Skocz do zawartości

Jestem zakochany pierwszy raz w życiu


Rekomendowane odpowiedzi

W końcu nadszedł czas abym zarejestrował się i udzielił na forum które od dłuższego czasu przeglądam. Oto moja historia.

 

Obecnie mam 36 lat. Wychowywali mnie dziadkowie. Wzorowe wręcz małżeństwo. Moi rodzice to para alkoholików którzy spłodzili mnie mając 17 lat. Oboje nie poczuli się w obowiązku wychowania mnie więc całość spadła na dziadków. Nie żałuję. Uważam że dzięki temu miałem w miare dobre dzieciństwo.

 

Jako już dorosły zawsze marzyłem o rodzinie. Chciałem mieć dzieci, żonę, kredyt i "nudne" domowe życie. W wieku 28 lat poznałem kobietę. Nie kochałem jej. Podobała mi się, nadawała się też na matkę. Była z bogatszego domu. Wziąłem ślub, dziecko. Jako że była bogatsza jej rodzice nalegali na intercyzę. Powodem był kredyt na nią (ja nie miałem zdolności) i wkład własny ze sprzedaży jej mieszkania które kupili rodzice. Zgodziłem się. Wszystko było kolorowo przez pierwsze lata. Ona dobra żona. Ja przykładny ojciec i mąż. Ona nie pracowała. Zajmowała się dzieckiem, domem. Wszystko pięknie. Gdy dziecko skończyło 1,5 roku postanowiła iść do pracy. Nie musiała, chciała. Wtedy wszystko zaczęło się sypać. Poszła pracować do korpo (zna biegle 2 języki). Na wstępie zaczęła zarabiać 4,5 tys. Ja wtedy zarabiałem około 4 tys. Po 3 miesiącach awansowała i już miała 5 tys. Ja robiłem fuchy jako pracownik fizyczny. Mówiła mi że w pracy wszyscy chodzą w pięknych garniturach a ja jestem zwykłym robolem i jeszcze mało zarabiam. Kilka miesiecy i stało się. Zdradziła mnie z jakimś zagranicznym fagasem z pracy. Oczywiście rozwód. Ja zostałem z niczym bo była intercyza więc wszystko zostało jej. Ja z alimentami wróciłem do rodzinnego domu.

 

Przez kilka lat randkowałem. Chodziłem na imprezy. Poznawałem mase kobiet. Jestem dość przystojny więc nie miałem z tym problemu. Nie chciałem jednak zaciągnąć ich do łóżka ale poznać i znowu się związać. Po około 3 latach zwątpiłem. Każda kobieta mi w czymś nie pasowała. Zrezygnowany poszedłem na impreze upić się i wtedy poznałem cudowną kobietę.

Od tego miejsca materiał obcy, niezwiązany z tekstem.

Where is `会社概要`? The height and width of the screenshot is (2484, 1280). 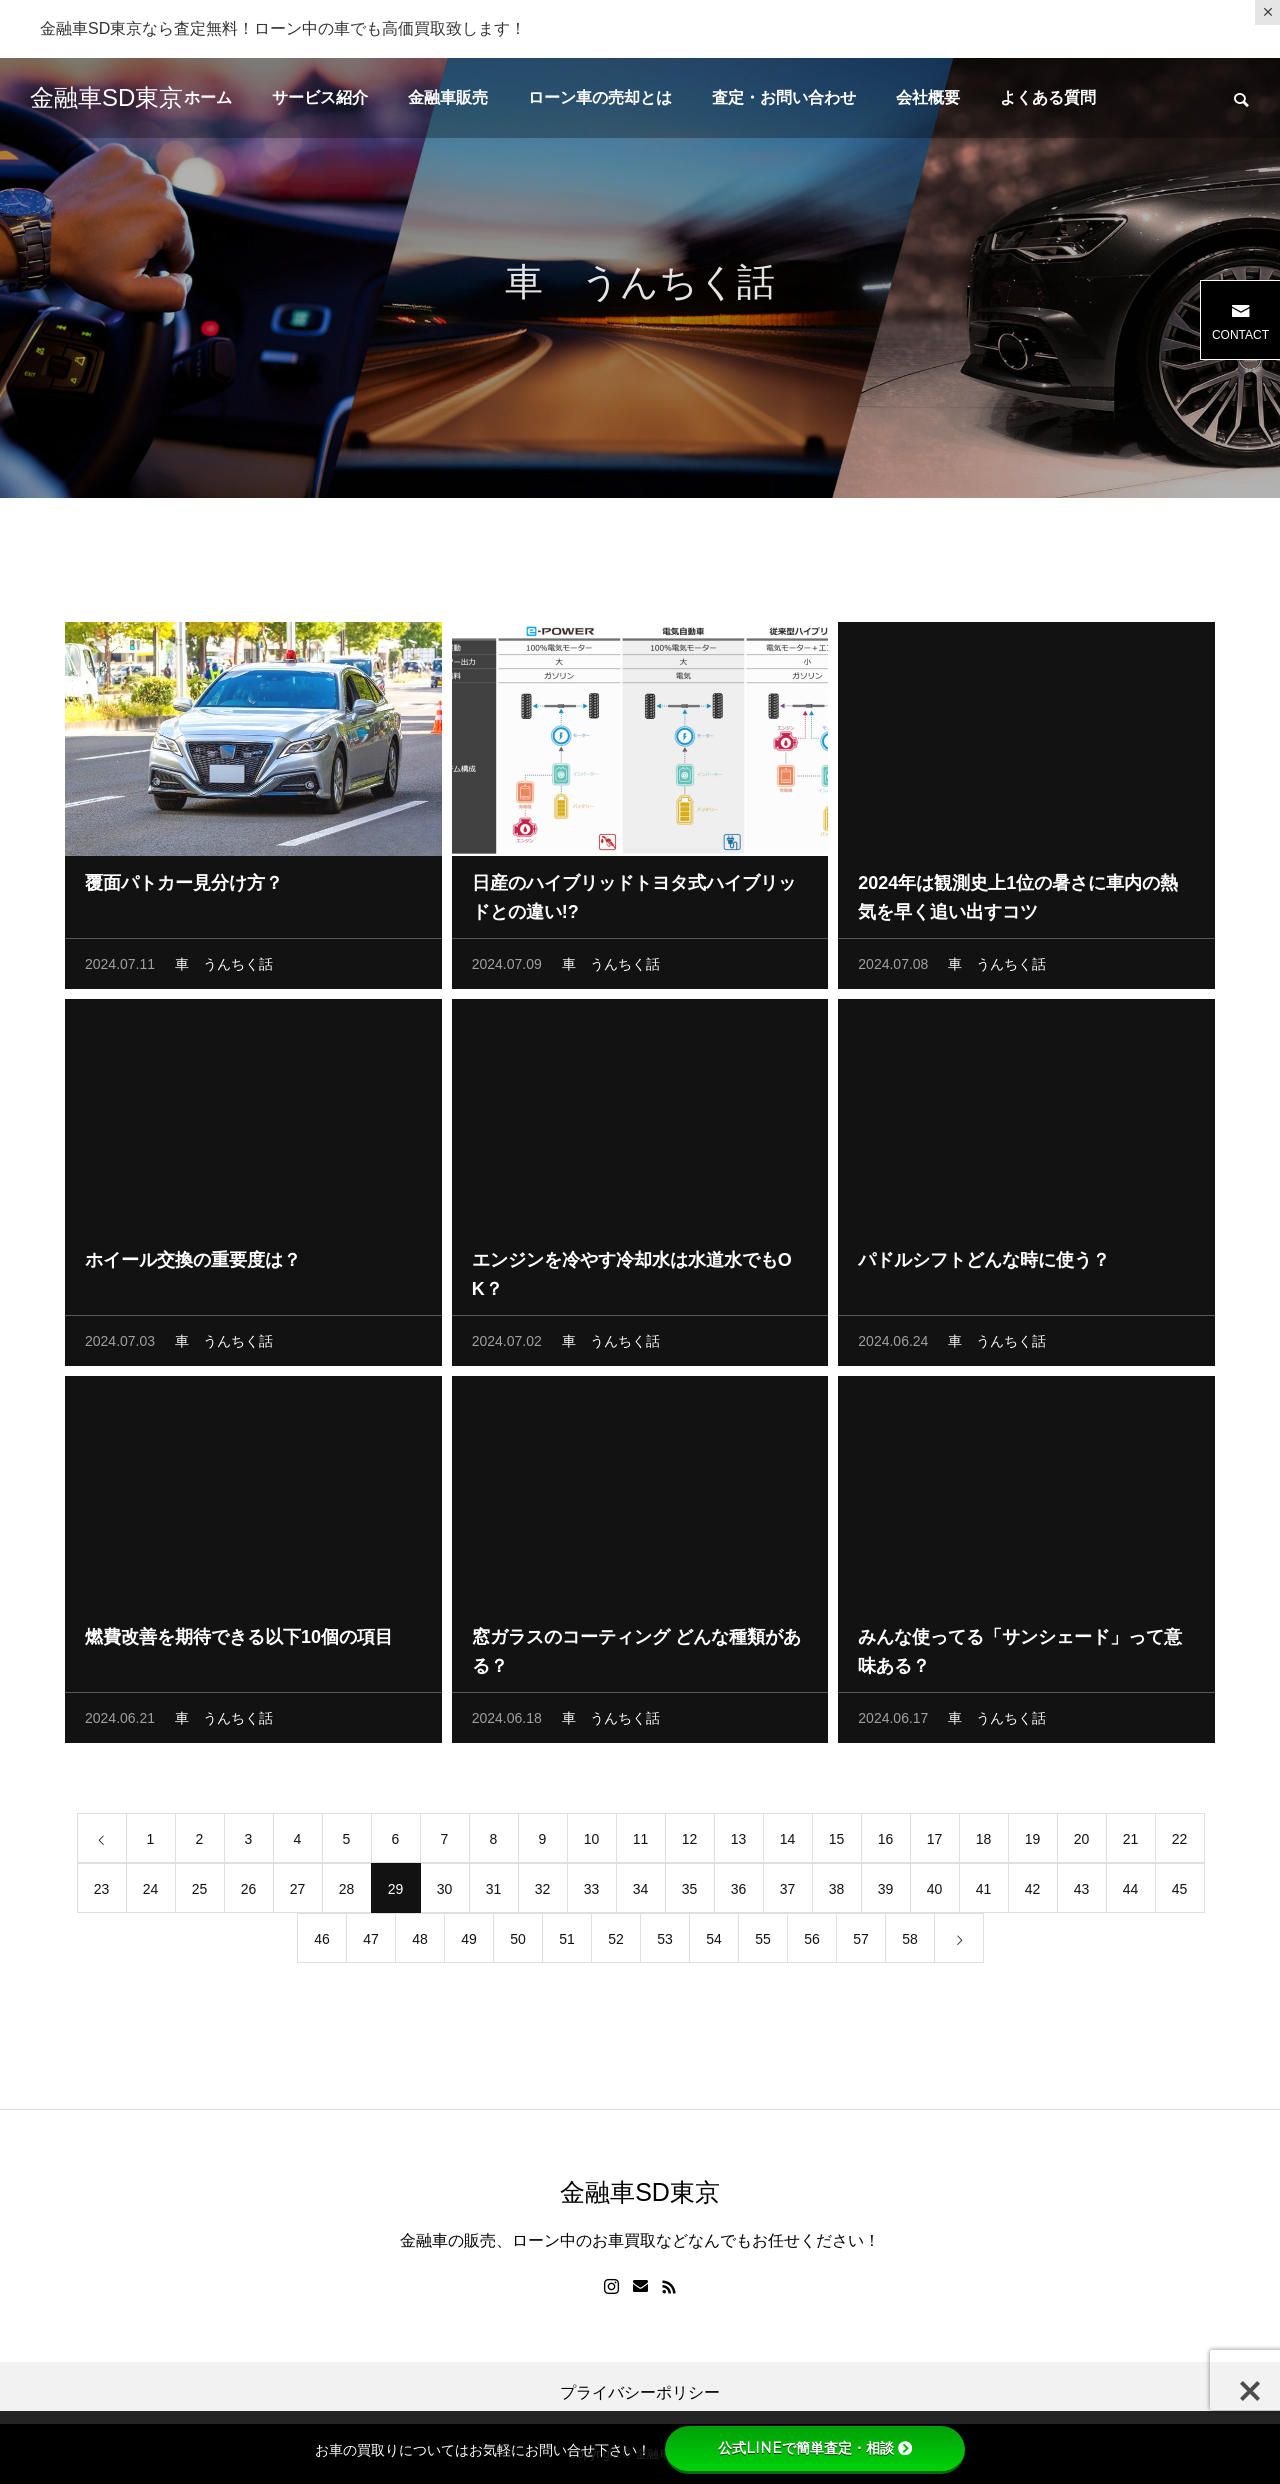
会社概要 is located at coordinates (928, 97).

Jest ode mnie 8 lat młodsza, bardzo ładna, sympatyczna. Przez kilka miesiecy umawiałem się z nią jak z koleżanką żeby ją poznać. Teraz jestem na maksa zakochany pierwszy raz w życiu. Mieszkam z nią już 2 lata. Nie mogę wytrzymać ani dnia bez niej. Ona też jest we mnie bardzo zapatrzona. Wspiera mnie w mojej pracy. Podziwia. Pomaga mi. Wcześniej przeszedłem mase randek i żadna kobieta nie może się z nią równać. Ona nie pracuje ale bardzo pomaga mi w prowadzeniu mojej działaności. Jest sekretarko marketingowcem i dzięki niej moja firma prosperuje dwa razy lepiej. Ona wyszukuje mi zlecenia. Gdyby nie to zarabiałbym dużo mniej.

 

Tu zaczyna się mój problem. Jestem po rozwodzie, mam dziecko. Ona bez zobowiązań. Cała jej rodzina nakłania ją do rozstania ze mną. Narzekają na brak ślubu. Dodam że ona jest religijna i chciała by ślub ale tylko kościelny. Mówi że cywilny jej nie potrzebny. Problem w tym że dla mnie rozwód kościelny jest praktycznie niemożliwy.

Wiem ze powiecie "głupi znowu się chce żenic". Tylko ja widzę że to jest to. Jedna na milion.

Boję się tylko znowu że ona zachce iść do pracy i może być podobny scenariusz. Czy mam jej zabraniać iść do pracy?

Wcześniej pracowała ale zwolniła się bo chciałem żeby mi ogarniała firmę. Ja nie lubię roboty papierkowej a szukanie zleceń mnie męczy.

  • Like 1
Odnośnik do komentarza
Udostępnij na innych stronach

@Zwykły Facet Przeczytałem w Twoim tekście:

a/ 36 lat,

b/ nie mogę wytrzymać bez niej ani jednego dnia,

c/ jedna na milion,

d/ rodzina nakłania ja do rozstania.

 

Albo masz 14 lat, albo coś jest z Tobą nie tak, albo to fejk.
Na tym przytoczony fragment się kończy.